Painting roofs white 

Painting roofs white is as green as taking cars off the roads for 50 years, says study

In hot sunny conditions a building can use 10 or 15 per cent less electricity for air conditioning if the roof is a light colour.

A city or town where the roofs and the pavements and roads have light-coloured surfaces can increase their albedo by about 10 per cent, which globally would provide a CO2 offset of between 130 billion and 150 billion tonnes – the same as taking every car in the world off the road for 50 years.  Ref

The independent

If the earth's surface is lightened, there is a long-term global cooling effect of 3 x 10-15  oK for each 1 m2 of a surface with an albedo increase of 1%

This temperature reduction corresponds to an equivalent CO2 emission reduction of about 7 kg over 10 years, 

Ref

Cloud making ships

Whitening clouds over the ocean could be accomplished by reducing the size of the water droplets making up the clouds. “Rain clouds, which have big droplets, tend to be grey and absorb sunlight, whereas clouds with smaller droplets tend to be white and fluffy and reflect more sunlight to space,” says co-authorKen Caldeira of the Carnegie Institution’s Department of Global Ecology. “In practice this could be done by shooting a fine spray of seawater high into the air, where the tiny salt particles would create condensation nucleii to form small cloud droplets. More.

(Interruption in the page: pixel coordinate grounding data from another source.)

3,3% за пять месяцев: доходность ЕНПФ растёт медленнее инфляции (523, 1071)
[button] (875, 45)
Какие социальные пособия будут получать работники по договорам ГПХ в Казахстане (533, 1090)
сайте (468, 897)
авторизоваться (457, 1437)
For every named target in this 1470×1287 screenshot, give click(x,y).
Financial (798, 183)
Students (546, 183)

Prof Stephen Salter of the University of Edinburgh has a plan to expand the size and whiteness of these clouds using a fleet of remote-controlled,energy-self-sufficient ships. The ships use energy from the wind to propel themselves around and spray minuscule droplets of sea water into the air. These droplets become the nuclei, or "seeds", around which reflexive stratocumulus clouds can form.

Salter believes that if fifty of these ships were built each year the fleet would be capable of increasing the reflexivity of the planet sufficiently to cancel out the temperature rise caused by man-made climate change. 

 

 

 

 

 

 

 

Engineer Stephen Salter's design for an unmanned ship designed to generate clouds and reflect sunlight away from the earth

Injecting sulphate aerosols into the stratosphere

The global temperature rise has been 0.9oC. If it had not been for the shielding effect of sulphur or sulphate aerosol emissions it would b.e 2oC. These aerosols come from coal fired power plants. So when we finally do replace coal with renewables, we will actually increase temperature for a while due to the cleaning of our atmosphere.

But do we want to maintain this pollution forever?

One idea is to float a balloon the size of a large football stadium 20 KM high and release sulphate particles. This is a diagram of a smaller test using only water. The water pressure in a 20 KM hose will be enormous!  Is there a rope and pipe strong enough?

(I have helped build, and flown a hot air balloon, and know the problems tethering a baloon in high wind. I can't see this scheme as possible. John Davis)

They're dreaming!

 

Space reflectors

Placing reflectors into space to divert sunlight from the earth is being researched, but most people are deeply uneasy about this idea.